EXTRAIT DE PAGE =>
───

JUL tente de lui expliquer en vain et les apprenantes plaisantent sur la tentative de définition (l.28). ARM propose de visionner une ressource pour essayer de déduire le sens (l.31). Elles décident de commencer leur visionnage plus en amont que ce qui est automatiquement proposé, de façon à pouvoir placer « effectivement » dans un contexte plus large, avant de discuter de leurs hypothèses. JUL propose deux synonymes, l.34 : « c’est concrètement vraiment », que ARM accepte en répétant « ok vraiment » l.35. L’objectif initial de ARM était de relever plusieurs variétés de « ok » pour développer son éventail de pratiques, ce qu’elle fait en ajoutant à sa liste « tout à fait » et « effectivement ».

───

ENTRÉES EXTRAITES =>
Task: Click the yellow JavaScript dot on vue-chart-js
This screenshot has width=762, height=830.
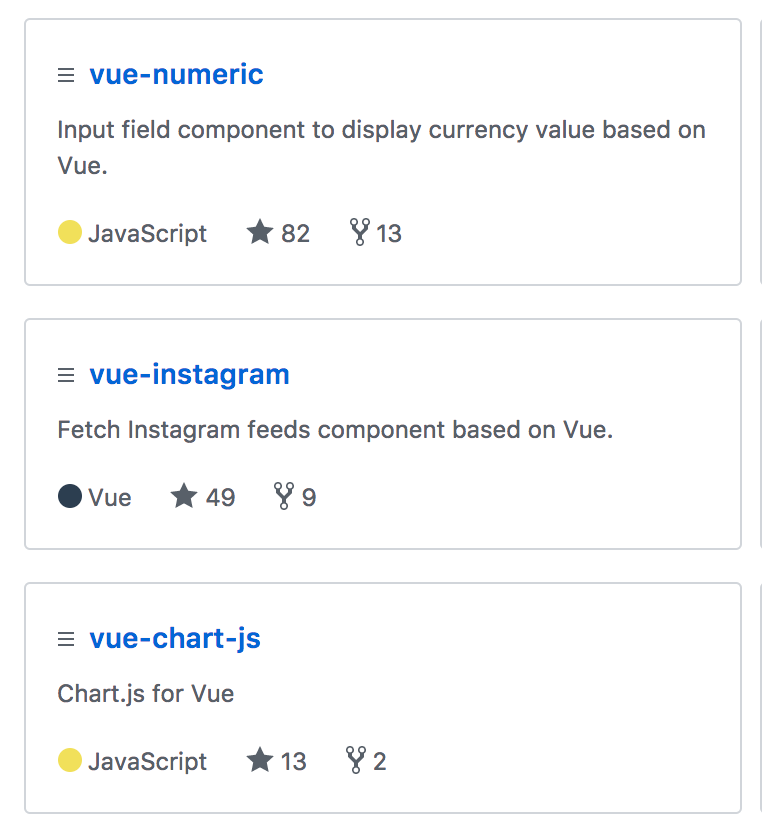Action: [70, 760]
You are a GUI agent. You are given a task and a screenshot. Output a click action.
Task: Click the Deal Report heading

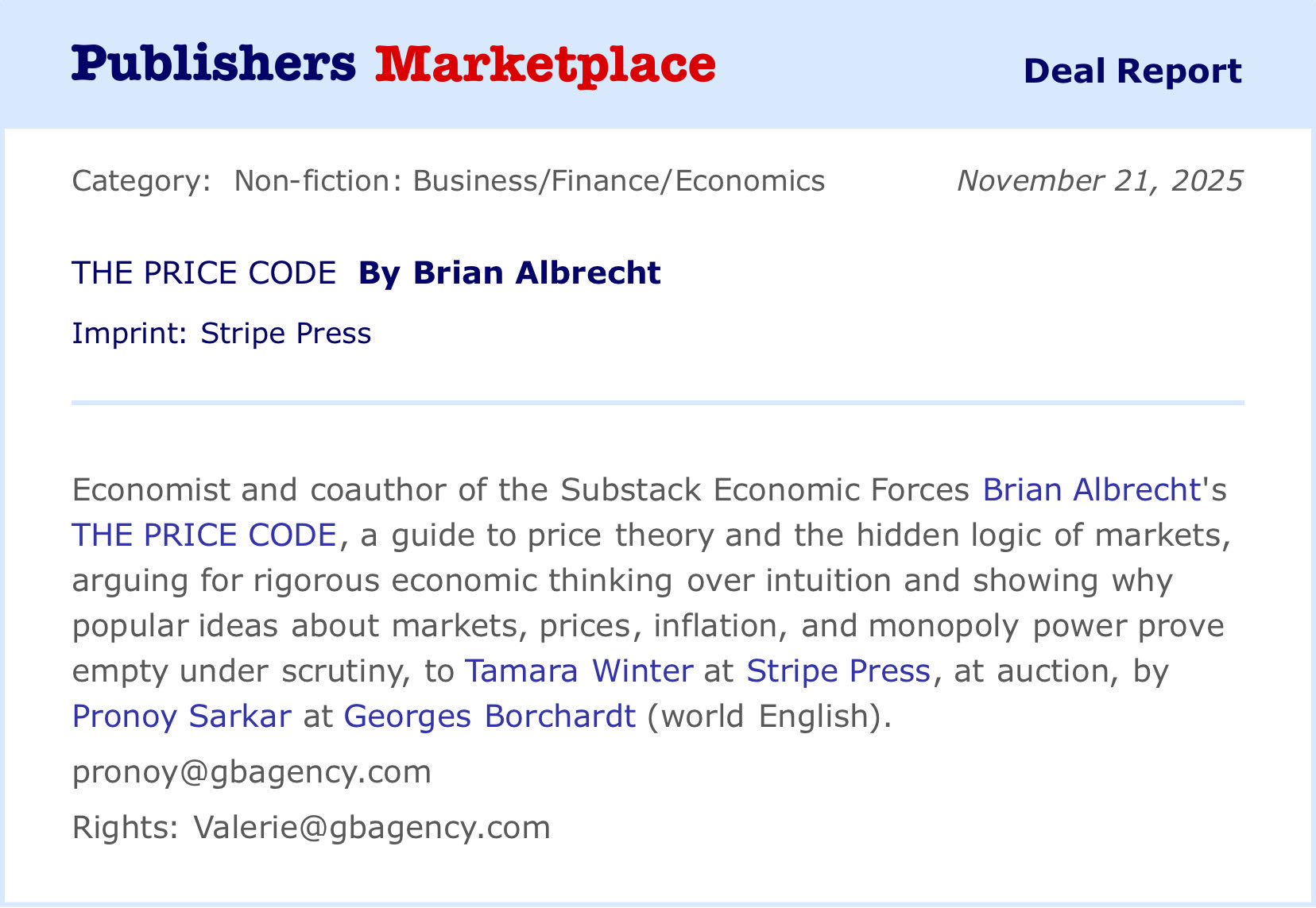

───

CONSIGNE DONNÉE => Pouvez-vous poursuivre l'extrait sur les échanges d'ARM et de JUL autour de « effectivement » en reprenant juste après sa dernière phrase ? Les entrées proviennent d'une source différente de celle de l'extrait.

RÉPONSE =>
Dans ce cas, les recherches et l’analyse de certaines occurrences ont permis aux apprenantes d’accéder au sens d’éléments non maitrisés. Cet extrait ne montre qu’une petite partie de la démarche mise en œuvre par les apprenantes. Dans certains cas, celle-ci peut être longue, faite de retours en arrière, de tâtonnements et de nouvelles recherches avant d’induire les règles de fonctionnement des éléments recherchés. Selon leurs difficultés de maitrise de la langue, les apprenants font parfois des catégories de phénomènes assez larges (bien plus que celles que pourraient faire des linguistes) mais suffisantes pour comprendre les apparitions de ces phénomènes en interaction et pour les utiliser de façon appropriée.

3.3. Des mises en situation

A la suite de cette discussion, ARM et JUL décident de visionner la ressource intitulée « Musée lorrain à Nancy » sur la demande de ARM qui était intéressée par le contenu culturel du dispositif. JUL pense que le musée est momentanément fermé et en fait part à ARM. Parallèlement, JUL propose de « créer une situation » pour utiliser un terme auquel elles s’étaient intéressées plus tôt dans la séance. Pour répondre à la demande de ARM, elle cherche « musée lorrain » dans un moteur de recherche et s’aperçoit que l’établissement est bien fermé.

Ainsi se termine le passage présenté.